Prince Harry has been ostracized this week after getting the boot from daddy. King Charles reportedly let his son and daughter-in-law know that they had to vacate their belongings from Frogmore Cottage with four chilling words, which were that the royal residence was now “needed for someone else.”
Good job the whining pair have found sanctuary across the Pond, right? Wrong. Harry’s popularity in the US has sunk forty-eight points since December and his wife Meghan’s has dropped forty points, giving them net approval ratings of minus ten for the duke and minus seventeen for the duchess, according to polling by Redfield & Wilton for Newsweek.
The couple are now less popular than Prince Andrew, who ironically is the “someone else” that Charles is moving into their home. All together now: “We want privacy! We want privacy!”
Donald Trump may have been uncharacteristically quiet over the last few months, but the former POTUS is said to be making moves. He’s planning to tap into his super PAC’s $60 million war chest to start dropping bombs on his arch-nemesis “Ron DeSanctimonious” on Fox News ads and local broadcasts in early primary states. The ad buy will help 45 circumvent the top news network’s “soft Trump ban.”
Cockburn is looking forward to Trump’s ads, which will fit right in alongside Mike Lindell selling MyPillow and Seb Gorka’s fish oil pills.
A revealing quote from a December interview with Gisele Fetterman in the Washington Blade has been recirculating in the last couple of days:
She shares photos on social media with her 6-foot-8 husband’s head partially cropped out so that her shoes are visible in the frame, and insists that their marriage operates with the unspoken understanding that Gisele is always right when there are differences of opinion. On that latter point, should anyone long for the same dynamic with their spouse or significant other, Gisele Fetterman offers the following advice: “You just have to be really confident in your truth,” she said, adding, “then you just, like, ignore him when he’s speaking.
Former Fox News political editor Chris Stirewalt has been doing the rounds this week, thanks to the Dominion lawsuit against his former employer. Stirewalt has loudly touted the assertion that he was fired for calling Arizona early for Joe Biden on Election Night 2020.
Documents from the lawsuit reveal Rupert Murdoch telling Fox News CEO Suzanne Scott, “Maybe best to let Bill go right away,” in an email on November 20, 2020. “As we conclude the 2020 election cycle, Fox News Digital has realigned its business and reporting structure to meet the demands of this new era,” Fox said at the time.
“It feels really good to be vindicated in this way,” Stirewalt told the Fifth Column podcast as part of his victory lap on Tuesday.
But was the Arizona call the sole reason for Stirewalt’s exit and the timing of it? A well placed source suggests there could have been more to the decision.

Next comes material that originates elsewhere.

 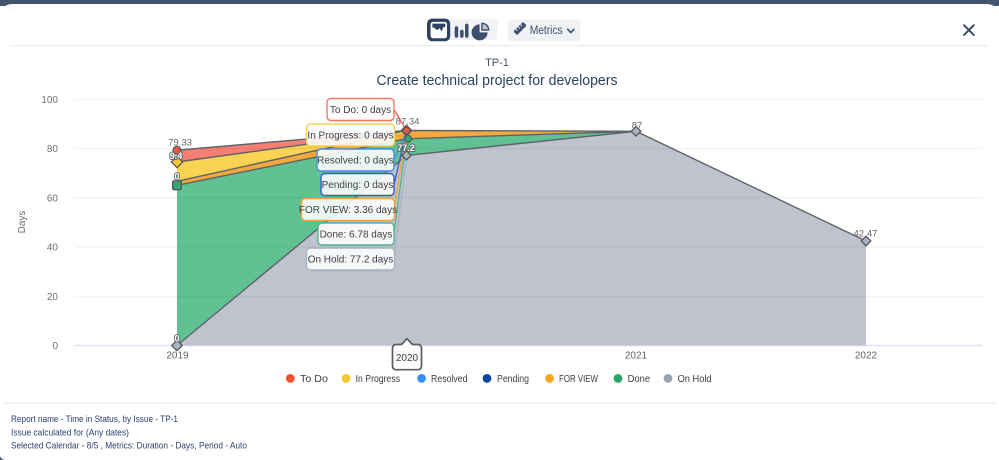 I want to click on svg-text: 40, so click(x=53, y=248).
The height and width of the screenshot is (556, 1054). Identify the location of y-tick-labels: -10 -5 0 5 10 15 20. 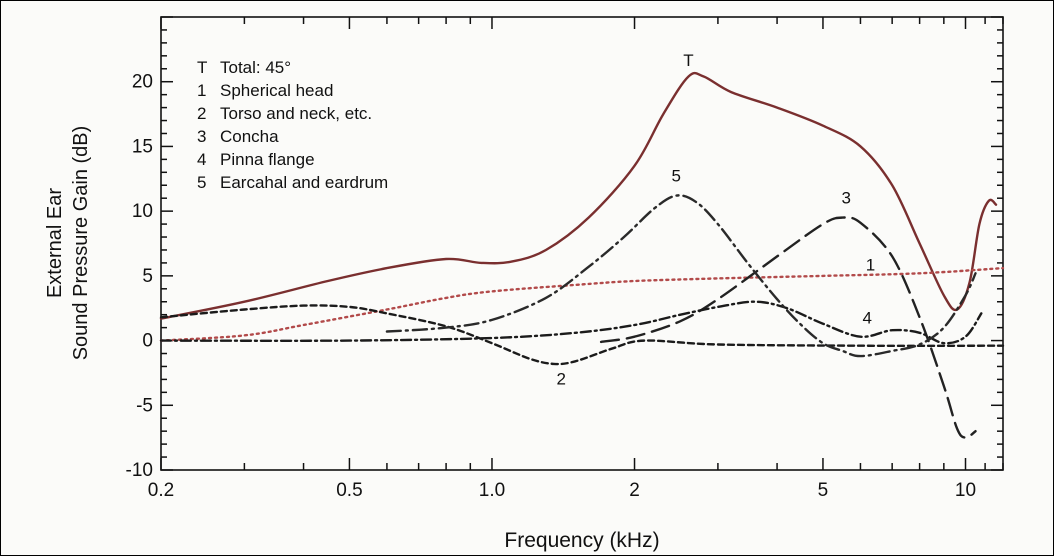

“His ouster had little or nothing to do with his predictions,” the source told Cockburn, and more to do with his “unprofessionalism.” Often, the editor could be seen “filming his hits from a sad apartment with a drab couch and bird-themed pillows,” rather than the kind of sophisticated family home more suited to a senior Fox editor. Could there be more to the story…?
Former Spectator deputy editor and current censorious fiend Anne Applebaum drew fire last month after it was revealed she was on the advisory board for the Global Disinformation Index, a partially government-funded site that branded publications such as the New York Post, Reason and RealClearPolitics “disinformation.” Their recommendations were used to dissuade advertisers from spending money with those titles.
Which is why the following tidbit about the GDI website from Reason’s Robby Soave is so juicy:
I wondered if Applebaum was partly responsible — or whether she would now advise GDI to change course. So I emailed her.
Her response was surprising, to say the least.
“Until a few days ago I was not aware that I was listed as an advisor on the GDI website,” writes Applebaum. “I last spoke to them when they were still raising money — probably 2018 or 2019 — and have not advised them on anything or had any contact since. I have asked to have my name taken off their website, which they agreed to do.”